▶ Problem: Reproduce each of the rows below verbatim, line for line, with no changes.

▶ Records provided:
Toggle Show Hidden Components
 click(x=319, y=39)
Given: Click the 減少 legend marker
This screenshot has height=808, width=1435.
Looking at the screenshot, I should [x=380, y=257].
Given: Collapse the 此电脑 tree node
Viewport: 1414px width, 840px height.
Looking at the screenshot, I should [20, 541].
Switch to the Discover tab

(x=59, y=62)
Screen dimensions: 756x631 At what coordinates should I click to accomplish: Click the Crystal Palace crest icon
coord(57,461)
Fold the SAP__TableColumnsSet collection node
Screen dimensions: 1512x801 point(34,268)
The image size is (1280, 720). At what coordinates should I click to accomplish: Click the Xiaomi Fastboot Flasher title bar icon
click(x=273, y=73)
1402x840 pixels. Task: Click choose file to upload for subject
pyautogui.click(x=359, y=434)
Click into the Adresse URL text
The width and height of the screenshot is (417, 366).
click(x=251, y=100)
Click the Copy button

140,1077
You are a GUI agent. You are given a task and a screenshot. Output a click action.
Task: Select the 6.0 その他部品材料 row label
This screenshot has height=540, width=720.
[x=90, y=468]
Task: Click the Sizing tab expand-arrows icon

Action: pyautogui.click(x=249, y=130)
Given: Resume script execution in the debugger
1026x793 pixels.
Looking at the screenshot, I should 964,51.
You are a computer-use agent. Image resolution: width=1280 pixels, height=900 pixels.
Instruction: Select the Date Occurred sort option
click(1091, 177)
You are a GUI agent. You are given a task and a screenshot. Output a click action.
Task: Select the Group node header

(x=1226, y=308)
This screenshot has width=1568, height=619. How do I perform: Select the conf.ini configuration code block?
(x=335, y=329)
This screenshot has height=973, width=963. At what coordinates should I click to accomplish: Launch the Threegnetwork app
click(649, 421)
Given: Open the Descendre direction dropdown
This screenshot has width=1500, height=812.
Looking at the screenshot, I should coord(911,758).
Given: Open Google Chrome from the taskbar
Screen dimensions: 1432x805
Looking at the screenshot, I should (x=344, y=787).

▶ Final result:
Toggle Show Hidden Components
 click(x=319, y=39)
Given: Click the 減少 legend marker
This screenshot has height=808, width=1435.
Looking at the screenshot, I should [x=380, y=257].
Given: Collapse the 此电脑 tree node
Viewport: 1414px width, 840px height.
Looking at the screenshot, I should [20, 541].
Switch to the Discover tab

(x=59, y=62)
Screen dimensions: 756x631 At what coordinates should I click to accomplish: Click the Crystal Palace crest icon
coord(57,461)
Fold the SAP__TableColumnsSet collection node
Screen dimensions: 1512x801 point(34,268)
The image size is (1280, 720). At what coordinates should I click to accomplish: Click the Xiaomi Fastboot Flasher title bar icon
click(x=273, y=73)
1402x840 pixels. Task: Click choose file to upload for subject
pyautogui.click(x=359, y=434)
Click into the Adresse URL text
The width and height of the screenshot is (417, 366).
click(x=251, y=100)
Click the Copy button

140,1077
You are a GUI agent. You are given a task and a screenshot. Output a click action.
Task: Select the 6.0 その他部品材料 row label
This screenshot has height=540, width=720.
[x=90, y=468]
Task: Click the Sizing tab expand-arrows icon

Action: pyautogui.click(x=249, y=130)
Given: Resume script execution in the debugger
1026x793 pixels.
Looking at the screenshot, I should 964,51.
You are a computer-use agent. Image resolution: width=1280 pixels, height=900 pixels.
Instruction: Select the Date Occurred sort option
click(1091, 177)
You are a GUI agent. You are given a task and a screenshot. Output a click action.
Task: Select the Group node header

(x=1226, y=308)
This screenshot has width=1568, height=619. How do I perform: Select the conf.ini configuration code block?
(x=335, y=329)
This screenshot has height=973, width=963. At what coordinates should I click to accomplish: Launch the Threegnetwork app
click(649, 421)
Given: Open the Descendre direction dropdown
This screenshot has width=1500, height=812.
Looking at the screenshot, I should coord(911,758).
Given: Open Google Chrome from the taskbar
Screen dimensions: 1432x805
Looking at the screenshot, I should (x=344, y=787).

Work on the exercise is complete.